Grant Faulkner is a conjurer. He waves his hands over a page, a few dozen words fall, and from them whole lives echo, small and tinny but going on for hours.
You ask most folks in the know what distinguishes a prose poem from flash fiction -- especially microfiction like these tiny 100-word stories -- and they'll tell you, not much. And truth be told, some of these pieces in Fissures do feel a bit more like poetry, or old-fashioned sketches, or vignettes, or disembodied scenes. But that doesn't deprive any of them of their immense power, and even in such impressionistic brevity, most of these stories are true stories, whole narratives tossed on the page with the minimum strokes of a pen, like some Japanese painting.
It helps that so many of the stories are connected -- I look forward to rereading this whole book and piecing together the longer narrative of Gerard and Celeste, or of Zabeth. And of course there is the central eight-story cycle of Alexander, the filmmaker.
But really, there is equal magic in the isolated, momentary lives of Stockton and Sophie postcoital on a Victorian couch, of Tom and his father in the silver LTD, of Margery and George drinking martinis in jelly jars, of all the nameless "I" narrators and "you" subjects and hes and shes of these intimate little worlds.

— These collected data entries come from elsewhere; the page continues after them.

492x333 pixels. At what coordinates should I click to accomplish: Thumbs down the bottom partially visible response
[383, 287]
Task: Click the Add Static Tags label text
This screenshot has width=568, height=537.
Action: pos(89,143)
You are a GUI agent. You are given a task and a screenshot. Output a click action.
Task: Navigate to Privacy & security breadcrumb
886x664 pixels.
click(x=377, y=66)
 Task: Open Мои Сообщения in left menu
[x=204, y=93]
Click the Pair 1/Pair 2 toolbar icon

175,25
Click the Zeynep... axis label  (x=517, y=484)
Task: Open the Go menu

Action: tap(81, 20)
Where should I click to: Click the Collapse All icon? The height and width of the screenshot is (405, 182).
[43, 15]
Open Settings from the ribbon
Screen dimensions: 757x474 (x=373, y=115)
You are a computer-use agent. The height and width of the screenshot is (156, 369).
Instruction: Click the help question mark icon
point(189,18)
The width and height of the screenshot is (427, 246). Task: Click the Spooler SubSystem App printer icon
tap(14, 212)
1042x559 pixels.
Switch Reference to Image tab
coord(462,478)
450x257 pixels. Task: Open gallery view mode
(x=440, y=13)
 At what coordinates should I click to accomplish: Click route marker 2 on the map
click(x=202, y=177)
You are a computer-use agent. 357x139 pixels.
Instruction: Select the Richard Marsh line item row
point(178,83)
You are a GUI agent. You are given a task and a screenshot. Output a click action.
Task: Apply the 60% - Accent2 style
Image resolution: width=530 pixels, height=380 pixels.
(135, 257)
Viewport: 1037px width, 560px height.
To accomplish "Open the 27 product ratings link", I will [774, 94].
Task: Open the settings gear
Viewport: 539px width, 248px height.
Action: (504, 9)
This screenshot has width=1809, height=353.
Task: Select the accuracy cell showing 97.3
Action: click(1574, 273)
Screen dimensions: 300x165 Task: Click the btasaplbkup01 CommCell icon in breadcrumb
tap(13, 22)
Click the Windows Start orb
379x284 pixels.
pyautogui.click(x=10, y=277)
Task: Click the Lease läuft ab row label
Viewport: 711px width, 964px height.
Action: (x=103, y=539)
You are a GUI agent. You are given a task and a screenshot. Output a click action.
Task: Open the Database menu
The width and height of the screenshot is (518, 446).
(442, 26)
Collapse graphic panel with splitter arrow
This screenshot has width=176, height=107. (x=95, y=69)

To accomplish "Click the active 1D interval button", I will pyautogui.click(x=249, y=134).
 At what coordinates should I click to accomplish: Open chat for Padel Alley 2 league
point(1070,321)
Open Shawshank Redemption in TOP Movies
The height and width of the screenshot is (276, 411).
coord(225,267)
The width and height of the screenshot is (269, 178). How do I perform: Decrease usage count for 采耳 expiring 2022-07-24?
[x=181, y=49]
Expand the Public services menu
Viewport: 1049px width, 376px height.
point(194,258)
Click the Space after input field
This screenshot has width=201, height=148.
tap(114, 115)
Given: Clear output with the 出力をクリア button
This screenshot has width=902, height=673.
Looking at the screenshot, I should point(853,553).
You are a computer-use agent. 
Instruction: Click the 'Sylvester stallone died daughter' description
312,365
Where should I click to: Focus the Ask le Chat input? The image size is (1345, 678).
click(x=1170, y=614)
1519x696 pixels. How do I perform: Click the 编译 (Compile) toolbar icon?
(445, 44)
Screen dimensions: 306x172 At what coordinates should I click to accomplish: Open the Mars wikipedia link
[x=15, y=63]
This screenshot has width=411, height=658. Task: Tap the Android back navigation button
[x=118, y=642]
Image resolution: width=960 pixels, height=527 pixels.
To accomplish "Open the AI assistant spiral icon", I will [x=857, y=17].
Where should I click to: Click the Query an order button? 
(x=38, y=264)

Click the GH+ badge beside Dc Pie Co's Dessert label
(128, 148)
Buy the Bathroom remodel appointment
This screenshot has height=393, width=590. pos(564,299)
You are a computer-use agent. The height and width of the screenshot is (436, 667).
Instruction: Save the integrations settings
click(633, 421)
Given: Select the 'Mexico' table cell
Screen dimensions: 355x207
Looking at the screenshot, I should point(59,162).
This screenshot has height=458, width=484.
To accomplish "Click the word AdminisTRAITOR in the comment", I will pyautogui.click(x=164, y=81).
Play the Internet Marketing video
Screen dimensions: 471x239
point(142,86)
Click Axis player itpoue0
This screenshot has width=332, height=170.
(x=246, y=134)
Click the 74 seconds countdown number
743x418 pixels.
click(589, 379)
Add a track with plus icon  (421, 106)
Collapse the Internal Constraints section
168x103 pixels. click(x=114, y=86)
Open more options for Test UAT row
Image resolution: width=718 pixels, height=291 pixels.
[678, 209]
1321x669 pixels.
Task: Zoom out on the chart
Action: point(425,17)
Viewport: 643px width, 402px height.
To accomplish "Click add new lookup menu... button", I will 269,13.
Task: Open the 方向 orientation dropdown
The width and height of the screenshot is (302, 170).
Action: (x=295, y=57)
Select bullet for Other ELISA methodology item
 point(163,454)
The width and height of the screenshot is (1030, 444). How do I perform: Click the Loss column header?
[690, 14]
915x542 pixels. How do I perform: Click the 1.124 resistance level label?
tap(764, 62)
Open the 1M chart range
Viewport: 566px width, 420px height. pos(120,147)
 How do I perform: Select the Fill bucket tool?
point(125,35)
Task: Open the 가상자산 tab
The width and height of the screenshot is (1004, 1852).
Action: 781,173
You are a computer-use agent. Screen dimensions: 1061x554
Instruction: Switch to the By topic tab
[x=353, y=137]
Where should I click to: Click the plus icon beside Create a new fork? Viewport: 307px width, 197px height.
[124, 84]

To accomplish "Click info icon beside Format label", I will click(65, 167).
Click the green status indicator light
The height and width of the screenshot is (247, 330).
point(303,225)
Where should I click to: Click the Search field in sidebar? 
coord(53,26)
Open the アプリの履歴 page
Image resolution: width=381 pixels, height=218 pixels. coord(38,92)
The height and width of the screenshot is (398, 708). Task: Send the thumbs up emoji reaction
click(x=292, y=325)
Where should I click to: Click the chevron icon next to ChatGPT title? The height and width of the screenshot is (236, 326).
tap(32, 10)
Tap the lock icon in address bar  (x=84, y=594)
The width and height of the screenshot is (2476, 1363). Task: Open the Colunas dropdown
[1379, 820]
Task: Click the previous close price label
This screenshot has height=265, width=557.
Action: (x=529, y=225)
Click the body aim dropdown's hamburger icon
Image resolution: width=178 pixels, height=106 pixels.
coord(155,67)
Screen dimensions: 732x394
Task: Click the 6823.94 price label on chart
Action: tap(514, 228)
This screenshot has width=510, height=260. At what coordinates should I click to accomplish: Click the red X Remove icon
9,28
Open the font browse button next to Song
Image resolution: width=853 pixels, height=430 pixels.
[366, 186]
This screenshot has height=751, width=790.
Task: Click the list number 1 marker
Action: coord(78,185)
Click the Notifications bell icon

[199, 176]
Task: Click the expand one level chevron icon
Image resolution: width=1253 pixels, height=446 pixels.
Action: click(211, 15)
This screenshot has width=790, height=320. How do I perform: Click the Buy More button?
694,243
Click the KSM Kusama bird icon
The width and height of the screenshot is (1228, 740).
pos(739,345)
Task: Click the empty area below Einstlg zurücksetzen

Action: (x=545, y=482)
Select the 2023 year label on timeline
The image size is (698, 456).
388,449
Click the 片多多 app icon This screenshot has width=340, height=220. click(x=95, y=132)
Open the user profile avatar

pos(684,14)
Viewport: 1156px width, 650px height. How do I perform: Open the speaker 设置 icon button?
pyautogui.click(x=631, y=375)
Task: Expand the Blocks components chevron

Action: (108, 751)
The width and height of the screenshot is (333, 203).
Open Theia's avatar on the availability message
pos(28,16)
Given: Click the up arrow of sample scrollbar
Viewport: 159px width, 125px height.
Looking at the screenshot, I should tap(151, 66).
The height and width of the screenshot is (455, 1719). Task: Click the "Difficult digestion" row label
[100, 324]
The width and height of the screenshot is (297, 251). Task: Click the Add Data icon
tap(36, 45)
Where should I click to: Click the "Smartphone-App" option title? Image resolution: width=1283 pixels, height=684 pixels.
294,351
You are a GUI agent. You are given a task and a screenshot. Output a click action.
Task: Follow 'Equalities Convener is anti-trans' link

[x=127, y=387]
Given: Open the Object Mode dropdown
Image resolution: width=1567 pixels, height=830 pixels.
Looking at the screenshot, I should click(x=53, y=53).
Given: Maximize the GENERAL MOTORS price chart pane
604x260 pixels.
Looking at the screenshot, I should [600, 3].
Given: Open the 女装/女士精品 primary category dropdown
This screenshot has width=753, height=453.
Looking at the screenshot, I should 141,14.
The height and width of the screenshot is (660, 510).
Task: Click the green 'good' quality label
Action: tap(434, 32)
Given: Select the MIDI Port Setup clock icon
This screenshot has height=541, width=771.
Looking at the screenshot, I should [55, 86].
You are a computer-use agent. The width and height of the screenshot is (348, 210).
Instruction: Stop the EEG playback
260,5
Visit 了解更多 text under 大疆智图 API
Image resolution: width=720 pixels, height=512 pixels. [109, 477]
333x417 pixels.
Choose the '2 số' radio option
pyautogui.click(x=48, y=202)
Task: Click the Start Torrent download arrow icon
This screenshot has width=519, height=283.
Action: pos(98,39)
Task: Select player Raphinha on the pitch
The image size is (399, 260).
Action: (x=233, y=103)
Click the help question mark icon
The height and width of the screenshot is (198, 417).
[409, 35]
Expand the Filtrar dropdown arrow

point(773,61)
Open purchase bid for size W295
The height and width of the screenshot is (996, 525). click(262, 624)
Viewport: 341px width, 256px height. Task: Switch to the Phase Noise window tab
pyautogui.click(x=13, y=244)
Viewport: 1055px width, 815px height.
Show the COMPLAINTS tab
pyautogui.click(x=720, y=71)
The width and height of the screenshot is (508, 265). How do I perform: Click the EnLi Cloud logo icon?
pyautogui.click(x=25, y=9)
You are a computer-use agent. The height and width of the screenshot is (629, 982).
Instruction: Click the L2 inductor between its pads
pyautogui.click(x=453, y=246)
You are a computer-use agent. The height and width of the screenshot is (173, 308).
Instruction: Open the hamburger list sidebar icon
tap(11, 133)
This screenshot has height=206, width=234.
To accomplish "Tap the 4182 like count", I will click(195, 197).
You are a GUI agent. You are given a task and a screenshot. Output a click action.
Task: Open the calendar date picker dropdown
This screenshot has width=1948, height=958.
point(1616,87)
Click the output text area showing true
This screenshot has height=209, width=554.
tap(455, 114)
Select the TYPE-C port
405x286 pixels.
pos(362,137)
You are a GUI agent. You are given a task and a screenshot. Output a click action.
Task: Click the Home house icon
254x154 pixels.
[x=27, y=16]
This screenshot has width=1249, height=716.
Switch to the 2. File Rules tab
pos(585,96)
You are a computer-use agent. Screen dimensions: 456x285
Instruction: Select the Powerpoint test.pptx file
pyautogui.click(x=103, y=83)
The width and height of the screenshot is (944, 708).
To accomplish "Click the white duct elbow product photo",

It's quite a feat, this book, and it serves not only as a beautiful artifact of the microfiction form but also as a kind of textbook. If ever you wanted to know how to write a full story in a mere 100 words, here are your instructions: take up Grant Faulkner, read, and read again.
Fissures One Hundred 100-Word Stories by Grant Faulkner is a wonderfully moreish collection—poetic, urgent, and skillfully vast. Verdict: Buy it. You'll want to revisit this one.
Each one of these 100-word stories is like looking through a keyhole. You get a tantalizing glimpse of what's happening, but you have to imagine the rest.
Interesting concept, really well executed, this collection of one hundred 100-word stories is captivating. Occasionally I wished the stipulation was not so strict and the story could expand, but most of the time, it felt just right.
“Life is suspension, the swaying of another’s disregard.”
Less a collection of short stories and more an exercise in bringing up sex every 300 words. The premise was interesting but the execution was repetitive and tried too hard to be shocking.